Ecology & Habitat Study
• Ecology is the study of the relationships of living things with one another and their environment (everything surrounding an organism).
• A habitat is a small part of an ecosystem where a plant or animal lives. Eg: a woodland
• An ecosystem is a large area with similar plants and animals. Eg: Desert & Rainforest.
Food Chains & Webs
• A food chain is a chain showing how organisms are linked by what they eat.
Solar energy is transferred through a food chain.
• The feeding level is the position of a particular organism in a food chain. Producers are at the first feeding level.
• A food web is a number of intersected food chains.
Producers, Consumers & Decomposers
• Producers are green plants that make their own food.
• Consumers are all organisms other than producers.
• Only animals can be consumers.
• There are two types of consumers: carnivores and herbivores.
• Carnivores only eat meat, eg. hawk, fox.
• Herbivores only eat plants, eg. cow, rabbit.
• Decomposers are organisms that feed on dead animals or plants.
• Adaption is a change that plants or animals make to help the survive better in their habitat.
• Example 1: Dandelions have a parachute mechanism to disperse seeds.
• Example 2: Hedgehogs have sharp spines to protect them from predators.
• Example 3: Ladybirds have a brightly coloured shell to warn of their bitter taste.
• Competition for scarce resources occurs in a habitat between organisms.
• Plants compete for light, eg. oak trees grow tall to catch more light.
• Animals compete for food, eg. hawks and foxes compete for the same food.
• When organisms in a habitat need each other for survival.
• Example: Flowers provide nectar for insects and insects pollinate flowers.
Conservation, Pollution & Human Activity
• Conservation is careful management of a habitat.
• Pollution is damage to the environment caused by the dumping of waste materials.
• Air pollution is caused by burning fossil fuels.
• Water pollution is caused by oil spillages and fertilisers being washed into rivers.
• Soil pollution is caused by acid rain, overuse of fertilisers and the dumping of waste.
• Human Activities have both positive and negative effects on the environment.
• Positive effects of Human Activity:
1) green spaces are maintained.
2) reducing our energy needs by increasing insulation in buildings.
3) using unleaded instead of leaded petrol and smokeless fuels.
• Negative effects of Human Activity:
1) global warming as a result of the burning of fossil fuels.
2) overuse of fertilisers on farms.
Tools for a Habitat Study
• Quadrat: a square frame with an area of 1 metre squared used to estimate plant & insect numbers. Used by placing randomly in a habitat multiple times and recording the number of plants/insects in the frame. This is then averaged to find the number of plants/animals per square metre.
• Pooter: used to suck up small insects to be examined.
• Pitfall Trap: small insects fall into a can in the ground which is covered by a board balancing on stones. The insects are then collected the next day and examined.

Check your understanding
**1.** In the ecology notes, retype the passage between "Conservation, Pollution &" and "of fossil fuels.", inclusive.
**2.** How would you say this sentence from the ecology notes in Spanish: "Conservation is careful management of a habitat."
**3.** What causes air pollution, according to the ecology notes?
Use only the ecology notes to respond.

Dataset content
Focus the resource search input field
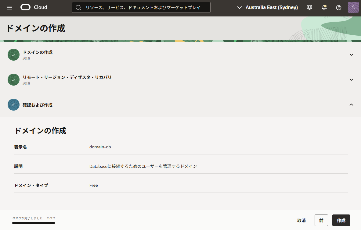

Response list
**1.**
Conservation, Pollution & Human Activity
• Conservation is careful management of a habitat.
• Pollution is damage to the environment caused by the dumping of waste materials.
• Air pollution is caused by burning fossil fuels.
• Water pollution is caused by oil spillages and fertilisers being washed into rivers.
• Soil pollution is caused by acid rain, overuse of fertilisers and the dumping of waste.
• Human Activities have both positive and negative effects on the environment.
• Positive effects of Human Activity:
1) green spaces are maintained.
2) reducing our energy needs by increasing insulation in buildings.
3) using unleaded instead of leaded petrol and smokeless fuels.
• Negative effects of Human Activity:
1) global warming as a result of the burning of fossil fuels.

**2.** La conservación es la gestión cuidadosa de un hábitat.

**3.** Burning fossil fuels.